My reasons for not answering are several. First, obviously, I'm not a subject-matter expert in everything. Second, I don't know the class average, or what the professor was trying to do. But third, and this is the point that seems to elude many, what I think isn't the point. It isn't about what I think.
To my mind, that's the key difference between 'grading' and 'judging an appeal.' An initial grade determination is the expert judgment of a student's work. A grade appeal isn't. For a grade appeal to carry any weight with me, it isn't nearly enough to show that the professor made a judgment call differently than I would have. They're allowed. A student has to show either that the professor made a provable mistake, or that untoward factors were brought to bear. In other words, show that the grade for student 23 was entered for student 24 -- I actually saw that happen once -- or show either disparate treatment or extreme favoritism.
In other words, if you got a C on a test that you and I agree should have received a B, the C stands unless you can prove far more than that. You'd need to show that the answer key was wrong, or that it was misapplied, or that the professor singled out one group for favored or disfavored treatment (and "those who studied" doesn't count as a favored group). If it came to light that the professor accepted money for grades, or completely disregarded the syllabus and just made stuff up on the fly, then you've got something.
The reason for that is basic. Across the college, every semester, thousands of grades are issued. I have to assume that they're right, unless proved otherwise. I'm not shocked to hear that some professors are harder graders than others, or that some do things in ways that I personally wouldn't. In an appeal, I'm not looking for whether s/he did it my way. I'm looking for a sign of malpractice so egregious that it's worth intervening in the professional judgment of faculty. That bar gets cleared once in a great while, but most of the time, it's not close.
The faculty perception that I battle is the idea that no grade should be changed, ever, without the consent of the professor.

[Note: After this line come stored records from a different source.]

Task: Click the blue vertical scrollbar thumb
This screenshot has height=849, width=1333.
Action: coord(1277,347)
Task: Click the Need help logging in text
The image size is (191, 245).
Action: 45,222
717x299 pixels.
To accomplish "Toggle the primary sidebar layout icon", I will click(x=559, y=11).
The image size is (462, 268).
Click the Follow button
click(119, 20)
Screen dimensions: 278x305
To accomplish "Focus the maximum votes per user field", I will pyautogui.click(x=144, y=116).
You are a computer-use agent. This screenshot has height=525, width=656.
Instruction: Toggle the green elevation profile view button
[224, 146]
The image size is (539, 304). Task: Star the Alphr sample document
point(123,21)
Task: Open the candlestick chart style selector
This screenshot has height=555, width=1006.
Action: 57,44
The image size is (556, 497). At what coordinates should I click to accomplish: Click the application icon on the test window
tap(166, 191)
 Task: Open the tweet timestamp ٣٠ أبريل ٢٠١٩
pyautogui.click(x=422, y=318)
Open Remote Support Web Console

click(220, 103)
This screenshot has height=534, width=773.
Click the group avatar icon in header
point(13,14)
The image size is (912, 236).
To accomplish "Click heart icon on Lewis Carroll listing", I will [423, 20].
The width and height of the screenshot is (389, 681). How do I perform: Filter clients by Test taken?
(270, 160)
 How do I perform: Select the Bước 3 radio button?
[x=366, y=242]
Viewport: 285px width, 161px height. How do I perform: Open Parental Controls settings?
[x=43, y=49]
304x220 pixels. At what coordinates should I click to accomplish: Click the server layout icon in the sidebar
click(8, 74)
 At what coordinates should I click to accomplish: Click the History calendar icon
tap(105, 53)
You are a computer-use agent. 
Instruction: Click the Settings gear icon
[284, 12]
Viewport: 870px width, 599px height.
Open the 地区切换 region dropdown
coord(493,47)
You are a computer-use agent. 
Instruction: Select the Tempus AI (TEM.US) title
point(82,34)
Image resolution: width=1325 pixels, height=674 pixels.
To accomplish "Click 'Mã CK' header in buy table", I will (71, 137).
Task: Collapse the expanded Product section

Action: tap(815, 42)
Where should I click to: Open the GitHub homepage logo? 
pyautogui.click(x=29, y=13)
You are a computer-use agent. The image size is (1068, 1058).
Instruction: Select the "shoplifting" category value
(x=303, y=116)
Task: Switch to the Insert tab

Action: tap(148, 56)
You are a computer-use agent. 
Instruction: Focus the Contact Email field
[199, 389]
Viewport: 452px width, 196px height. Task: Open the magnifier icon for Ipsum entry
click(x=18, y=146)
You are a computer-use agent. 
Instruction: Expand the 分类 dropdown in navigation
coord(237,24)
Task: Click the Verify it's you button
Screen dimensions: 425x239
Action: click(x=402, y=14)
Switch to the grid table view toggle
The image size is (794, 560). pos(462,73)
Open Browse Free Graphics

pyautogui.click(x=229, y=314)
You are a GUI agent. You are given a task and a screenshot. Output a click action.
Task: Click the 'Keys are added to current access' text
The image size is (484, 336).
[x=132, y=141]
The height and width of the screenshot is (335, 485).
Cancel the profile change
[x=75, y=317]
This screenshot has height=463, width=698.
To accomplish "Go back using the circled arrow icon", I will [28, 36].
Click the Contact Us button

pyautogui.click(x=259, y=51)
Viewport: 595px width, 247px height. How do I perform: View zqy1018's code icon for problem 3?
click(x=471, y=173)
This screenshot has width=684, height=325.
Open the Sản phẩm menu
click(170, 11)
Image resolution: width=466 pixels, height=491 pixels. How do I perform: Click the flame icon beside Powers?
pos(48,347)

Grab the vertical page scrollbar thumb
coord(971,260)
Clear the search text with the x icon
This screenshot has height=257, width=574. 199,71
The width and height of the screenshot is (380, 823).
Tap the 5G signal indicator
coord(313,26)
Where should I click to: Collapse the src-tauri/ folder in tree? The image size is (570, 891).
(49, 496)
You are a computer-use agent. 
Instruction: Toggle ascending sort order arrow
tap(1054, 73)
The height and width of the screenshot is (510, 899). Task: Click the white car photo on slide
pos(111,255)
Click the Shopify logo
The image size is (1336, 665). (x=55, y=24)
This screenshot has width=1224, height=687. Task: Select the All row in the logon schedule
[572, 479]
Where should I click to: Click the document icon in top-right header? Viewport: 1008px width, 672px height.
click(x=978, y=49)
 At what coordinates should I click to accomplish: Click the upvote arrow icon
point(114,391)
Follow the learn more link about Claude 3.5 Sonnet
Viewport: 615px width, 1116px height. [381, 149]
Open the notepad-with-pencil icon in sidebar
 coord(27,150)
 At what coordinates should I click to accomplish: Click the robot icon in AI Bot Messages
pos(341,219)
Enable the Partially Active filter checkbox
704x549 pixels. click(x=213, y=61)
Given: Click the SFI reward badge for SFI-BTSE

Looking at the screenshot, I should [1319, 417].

Imagine this standard applied to any other kind of appeal. No defendant shall held accountable without his consent. It's self-evidently absurd. By the principle that nobody should be a judge in his own case, I find unethical the idea that the most that an appeal can lead to is 'reconsideration.' Otherwise, I could find that a given professor graded out of personal pique, then refer the grade back to that same professor for reconsideration. What do you think would happen?
No. For an appeal to mean something, it has to be enforceable. Enforcement should be rare, and reserved for exceptional cases, but the possibility has to exist. Otherwise, 'appeal' is just another word for 'run-around.' From the perspective of a wronged student, the idea that the best you could hope for would be a repeat of the initial injury is insulting at best. I can't imagine that holding up in court. I'd have no problem with remanding it to a committee of other faculty with the subject-matter competence -- that would get around the 'administrative power-grab' objection -- but to remand it to the very professor whose judgment has already been found compromised violates common sense and basic fairness.
Appeals aren't do-overs, and they aren't polite requests to take another look. They should be narrowly argued, sparsely applied, and enforceable. Administrators who go overboard are accountable to higher administrators and to the Trustees, so there's a check. That's not perfect, but the alternatives are either chaos or petty tyranny. In the absence of a better alternative, rare-but-enforceable strikes me as the best we can do.